What this task involves:
Every line from the one with "You are a computer-use agent." up to and including the one with "This screenshot has height=838, width=839." is to be output exactly as it appears below; pictures are not.

Provided data:
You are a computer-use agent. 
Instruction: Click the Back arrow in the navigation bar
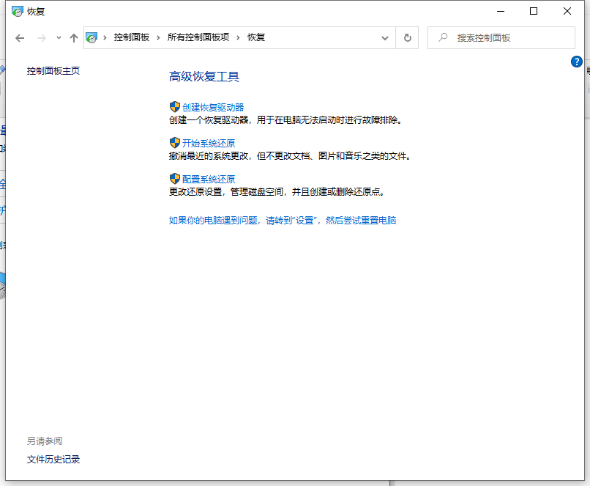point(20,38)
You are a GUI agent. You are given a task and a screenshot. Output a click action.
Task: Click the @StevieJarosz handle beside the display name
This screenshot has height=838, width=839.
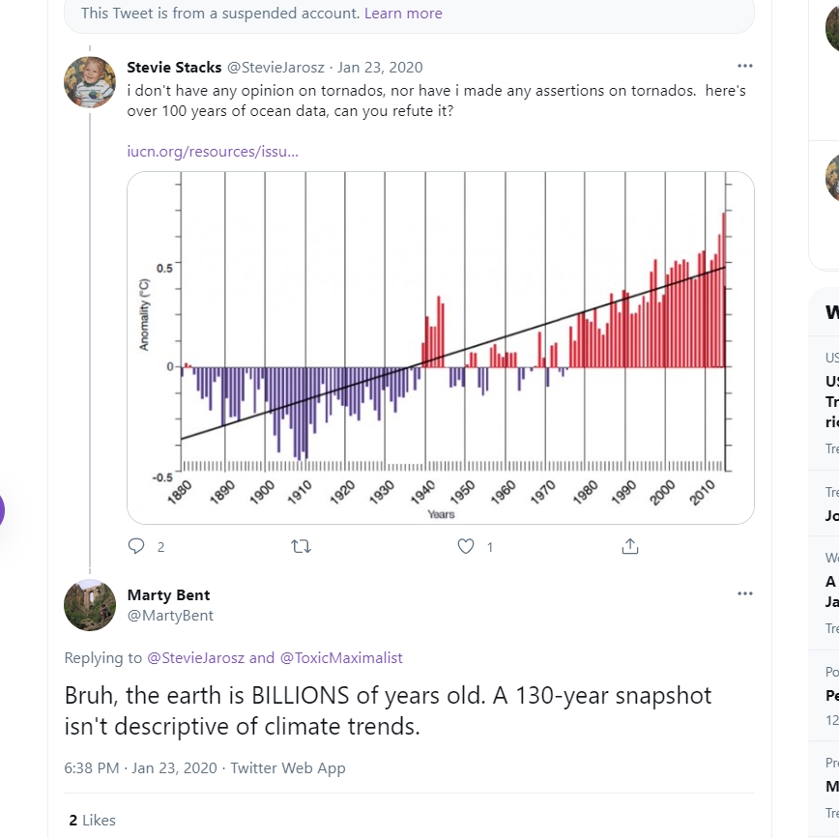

* * *

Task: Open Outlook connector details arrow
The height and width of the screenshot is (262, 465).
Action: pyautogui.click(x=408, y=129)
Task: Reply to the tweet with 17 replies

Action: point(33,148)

* * *

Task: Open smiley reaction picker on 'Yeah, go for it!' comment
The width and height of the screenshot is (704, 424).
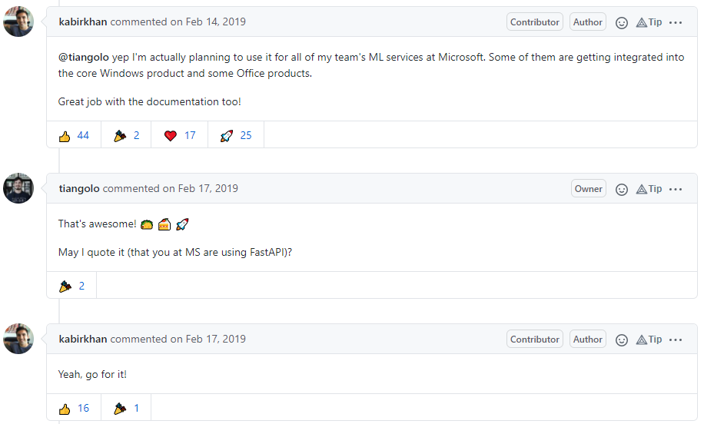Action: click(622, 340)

Task solution:
You are a computer-use agent. 
Instruction: Click the Back arrow in the navigation bar
point(20,38)
You are a GUI agent. You are given a task and a screenshot. Output a click action.
Task: Click the @StevieJarosz handle beside the display name
This screenshot has height=838, width=839.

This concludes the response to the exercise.